El rugido del motor se extinguió cuando Roman mató a la moto, el sonido bajo fue tragado por el silencioso hedor del callejón detrás de su edificio. Humo y orina, llovió recientemente, por lo que todo lo que apestaba al concreto volvió a subir.
Le dolían las muñecas mientras se quitaba el casco, había estado demasiado rígido, con un agarre de nudillos blancos.
Chelsea había vuelto a gritar. Algo acerca de que él no le respondía el mensaje de texto o algo así. O tal vez era la chica de la que le gustaban las fotos en Instagram. Lo que sea. Su voz era una migraña que incluso se podía recordar. Había terminado, como solía hacer. Le dijo que estaba jodidamente terminado con ella mientras cerraba la puerta de golpe.

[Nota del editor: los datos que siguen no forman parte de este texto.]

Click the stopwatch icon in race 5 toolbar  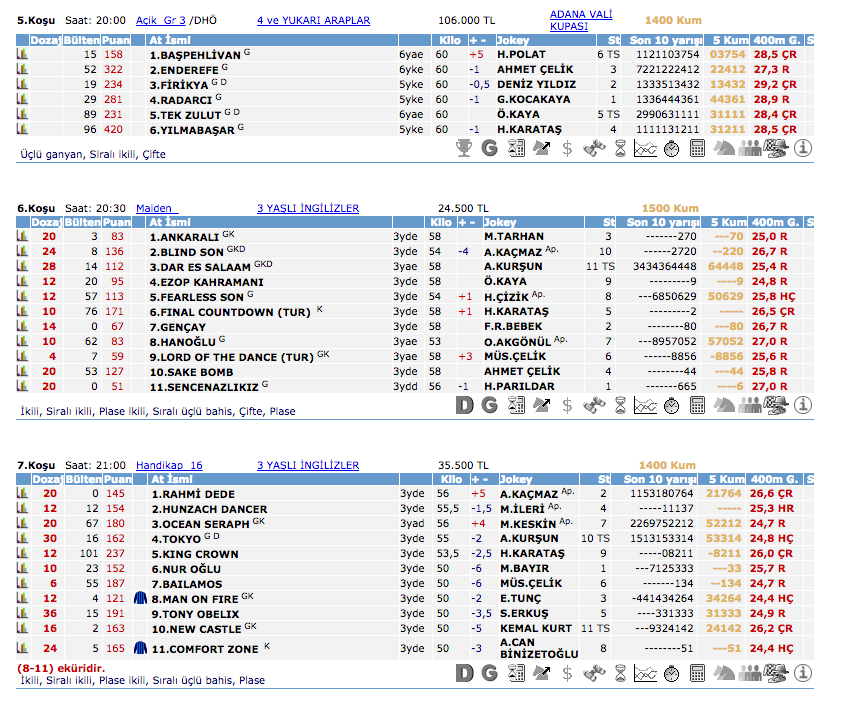(x=672, y=148)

Se quedó sentado un segundo, mirando su teléfono. Ahora vibraba, con una llamada del Chelsea. Ella siempre hacía esta mierda, llamaba después de que él terminaba las cosas, tratando de reconquistarlo. Él sabía cómo funcionaba esto después de romper y volver con ella durante meses. Sus ojos oscuros miraron la pantalla antes de hacer clic en el botón de declinar.
—Perra loca —murmuró, metiéndose el teléfono en el bolsillo como si se quemara—.
El aire se sentía más frío fuera del motor. Bajó la pierna de la bicicleta, con las botas golpeando el pavimento agrietado. Se volvió hacia la puerta trasera cuando el sonido lo golpeó, del tipo húmedo y con arcadas. Alguien se encorvó cerca del contenedor de basura, como si estuviera tratando de toser sus entrañas.
Roman puso los ojos en blanco. Otro borracho. Probablemente desde el bar de la esquina. O uno de esos idiotas universitarios que pensaban que el centro de la ciudad era un buen lugar para salir de fiesta.
No importaba.
Agarró la manija de la puerta. Pero luego hizo una pausa.
No parecía el vagabundo habitual. Sin sudadera con capucha manchada de orina. Sin letrero de cartón. Éste me pareció decente. Ni nervioso, ni gritando al cielo.
Sus ojos se arrastraron sobre ellos, lentamente. Incluso de espaldas, la forma de su rostro no coincidía con la de los clientes habituales del callejón. Atractivo, en realidad. No es que lo dijera en voz alta.
En su lugar, apoyó un hombro contra la pared, con el antebrazo apoyado sobre la cabeza, dejando que su peso se hundiera en el ladrillo. Su voz bajó la voz: no había dicho una palabra desde que salió furioso del apartamento de Chelsea. Bueno, no lo había usado en todo ese tiempo porque apenas podía hablar con Chelsea.
—¿Estás bien? —preguntó, levantando la ceja.
No hubo respuesta.
El vómito brillaba en el pavimento como aceite, y permanecían encorvados. Dejó que su mirada se dirigiera a su trasero antes de fijarla en su cara. Inclinó la cabeza hacia un lado, tratando de ver mejor.
Roman resopló, entrecerrando los ojos. —¿Vives aquí? —preguntó al cabo de un rato, inclinando la cabeza. "Porque nunca te he visto por aquí".